• Input material
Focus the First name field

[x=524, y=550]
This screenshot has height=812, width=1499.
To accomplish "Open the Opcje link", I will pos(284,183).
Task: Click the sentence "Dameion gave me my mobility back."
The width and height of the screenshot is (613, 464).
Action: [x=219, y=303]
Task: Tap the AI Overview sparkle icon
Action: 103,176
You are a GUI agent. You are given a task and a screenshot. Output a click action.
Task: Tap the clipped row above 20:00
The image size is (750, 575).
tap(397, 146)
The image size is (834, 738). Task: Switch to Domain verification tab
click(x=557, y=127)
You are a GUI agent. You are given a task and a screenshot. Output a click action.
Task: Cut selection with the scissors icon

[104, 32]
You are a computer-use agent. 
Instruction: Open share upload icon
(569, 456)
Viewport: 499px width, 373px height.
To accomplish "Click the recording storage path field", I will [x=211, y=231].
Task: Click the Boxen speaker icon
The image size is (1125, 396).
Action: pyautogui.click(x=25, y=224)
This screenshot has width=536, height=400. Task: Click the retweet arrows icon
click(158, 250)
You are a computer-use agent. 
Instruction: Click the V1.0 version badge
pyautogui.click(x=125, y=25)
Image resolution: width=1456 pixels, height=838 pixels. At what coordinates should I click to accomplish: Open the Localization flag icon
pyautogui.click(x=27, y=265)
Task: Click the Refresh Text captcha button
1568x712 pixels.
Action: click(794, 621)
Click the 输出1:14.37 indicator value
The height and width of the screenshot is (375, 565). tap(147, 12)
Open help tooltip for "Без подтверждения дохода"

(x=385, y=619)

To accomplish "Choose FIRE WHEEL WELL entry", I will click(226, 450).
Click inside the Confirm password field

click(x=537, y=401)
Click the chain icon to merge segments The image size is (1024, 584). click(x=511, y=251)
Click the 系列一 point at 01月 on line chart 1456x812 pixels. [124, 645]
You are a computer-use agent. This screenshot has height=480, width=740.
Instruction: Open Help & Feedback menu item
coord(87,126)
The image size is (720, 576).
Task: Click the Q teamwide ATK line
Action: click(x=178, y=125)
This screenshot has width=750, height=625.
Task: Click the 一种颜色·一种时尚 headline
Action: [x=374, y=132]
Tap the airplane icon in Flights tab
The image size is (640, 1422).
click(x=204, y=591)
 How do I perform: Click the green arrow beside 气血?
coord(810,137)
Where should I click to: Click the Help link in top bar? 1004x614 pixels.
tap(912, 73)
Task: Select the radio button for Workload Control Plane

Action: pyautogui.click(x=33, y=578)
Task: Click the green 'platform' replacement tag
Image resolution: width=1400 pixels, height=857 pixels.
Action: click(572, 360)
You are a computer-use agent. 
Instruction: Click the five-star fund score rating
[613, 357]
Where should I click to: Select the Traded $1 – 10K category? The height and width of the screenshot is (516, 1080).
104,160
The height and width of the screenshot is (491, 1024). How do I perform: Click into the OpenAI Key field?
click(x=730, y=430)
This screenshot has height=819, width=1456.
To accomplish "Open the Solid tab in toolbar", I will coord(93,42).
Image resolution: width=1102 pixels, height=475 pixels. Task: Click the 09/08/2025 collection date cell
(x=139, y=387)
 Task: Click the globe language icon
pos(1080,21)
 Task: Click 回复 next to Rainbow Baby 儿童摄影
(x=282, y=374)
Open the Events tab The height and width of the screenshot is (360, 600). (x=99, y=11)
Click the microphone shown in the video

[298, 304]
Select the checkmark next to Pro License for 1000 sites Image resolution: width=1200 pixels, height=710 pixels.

• Task description
Which lines above contain "will"? Show each of them.

• Your solution
To accomplish "Open the Opcje link", I will pos(284,183).
To accomplish "Click the recording storage path field", I will [x=211, y=231].
To accomplish "Choose FIRE WHEEL WELL entry", I will click(226, 450).
To accomplish "Open the Solid tab in toolbar", I will coord(93,42).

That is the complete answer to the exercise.